Canadian minister fears Mackenzie Delta gas could be stranded

Natural gas reserves in Canada's arctic could be stranded for years if a pipeline from Alaska is built before one from the Mackenzie Valley, says the energy minister of the Northwest Territories. Joseph Handley urged the federal government and Canadian companies to be more aggressive in supporting a line from the delta.

Apr 30th, 2001


By Jim Stott
Special Correspondent, OGJ Online

CALGARY, Apr. 30 -- Natural gas reserves in Canada's arctic could be stranded for years if a pipeline from Alaska is built before one from the Mackenzie Delta, said the energy minister of the Northwest Territories.

Joseph Handley urged the federal government and Canadian companies to be more aggressive in supporting a line from the delta.

"It's important that we move the delta gas quickly and, in my view, ahead of the Alaskan gas," Handley told a Calgary conference. He said otherwise, the delta gas could be stranded for 10 to 15 years until it is marketable again.

Alaska's North Slope has proven reserves of 31 tcf of gas and 68 tcf in estimated reserves. The Mackenzie Delta-Beaufort Sea area has 6 tcf of proven reserves and 64 tcf of estimated reserves.

Handley said it did not make sense that Canadians would support the sale of Alaskan gas and a pipeline from Alaska through Canadian territory while Canadian reserves remain in the ground.

The Yukon government has supported a line which would follow the Alaskan Highway and through its territory to southern markets. The Northwest Territories supports a line through the Mackenzie Valley to northern Alberta. Ottawa is neutral and has established a cabinet committee to examine the issue.

Handley said development of Alaskan gas could flood the market and depress prices, delaying development of Canadian gas and a pipeline from the delta. He said a Mackenzie Valley pipeline could be built in 4-5 years with cooperation between stakeholders and would cost an estimated $2.3 billion-$3 billion (US).
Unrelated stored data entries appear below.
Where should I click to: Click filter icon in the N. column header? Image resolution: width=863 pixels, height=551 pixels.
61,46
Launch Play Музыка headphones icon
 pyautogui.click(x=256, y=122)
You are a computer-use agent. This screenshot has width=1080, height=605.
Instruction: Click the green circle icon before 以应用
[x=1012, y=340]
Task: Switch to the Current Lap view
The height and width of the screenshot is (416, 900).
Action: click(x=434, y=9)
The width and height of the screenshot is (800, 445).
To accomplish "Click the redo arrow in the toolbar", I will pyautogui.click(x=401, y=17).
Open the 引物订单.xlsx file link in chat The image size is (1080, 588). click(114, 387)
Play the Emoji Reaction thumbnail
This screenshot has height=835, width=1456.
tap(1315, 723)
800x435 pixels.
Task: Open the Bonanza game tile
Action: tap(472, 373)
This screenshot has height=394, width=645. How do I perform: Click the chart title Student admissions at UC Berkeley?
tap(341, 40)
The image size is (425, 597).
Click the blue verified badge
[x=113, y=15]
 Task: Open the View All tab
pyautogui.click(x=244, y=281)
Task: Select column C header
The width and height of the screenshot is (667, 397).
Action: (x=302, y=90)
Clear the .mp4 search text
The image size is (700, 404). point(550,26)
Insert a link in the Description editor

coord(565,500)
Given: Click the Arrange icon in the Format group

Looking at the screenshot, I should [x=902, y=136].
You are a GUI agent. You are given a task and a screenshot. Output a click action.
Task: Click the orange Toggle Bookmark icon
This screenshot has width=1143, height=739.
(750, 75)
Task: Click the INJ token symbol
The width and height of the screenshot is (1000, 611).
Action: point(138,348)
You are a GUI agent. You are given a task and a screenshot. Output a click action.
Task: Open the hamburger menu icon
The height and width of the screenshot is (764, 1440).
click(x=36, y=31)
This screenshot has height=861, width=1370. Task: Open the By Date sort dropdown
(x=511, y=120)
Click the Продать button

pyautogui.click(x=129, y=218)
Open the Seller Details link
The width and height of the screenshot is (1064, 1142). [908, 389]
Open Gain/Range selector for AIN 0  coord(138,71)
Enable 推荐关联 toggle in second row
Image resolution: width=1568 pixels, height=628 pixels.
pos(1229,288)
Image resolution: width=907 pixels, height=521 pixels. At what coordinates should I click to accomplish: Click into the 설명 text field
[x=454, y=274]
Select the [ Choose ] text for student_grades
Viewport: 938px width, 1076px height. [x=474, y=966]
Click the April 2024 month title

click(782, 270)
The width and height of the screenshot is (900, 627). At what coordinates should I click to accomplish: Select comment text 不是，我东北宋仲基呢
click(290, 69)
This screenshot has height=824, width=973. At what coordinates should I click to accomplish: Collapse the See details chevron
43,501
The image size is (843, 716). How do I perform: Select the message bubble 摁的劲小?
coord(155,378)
Handley estimated an Alaskan line could take 6-7 years to build and could cost an estimated $7 billion-$15 billion (US). Meanwhile, he said, Mackenzie Delta gas would have to wait.

Canadian pipeline companies such as TransCanada PipeLines Ltd. and Westcoast Energy Inc. believe there would only be a short delay in Mackenzie Delta development if an Alaskan line came first.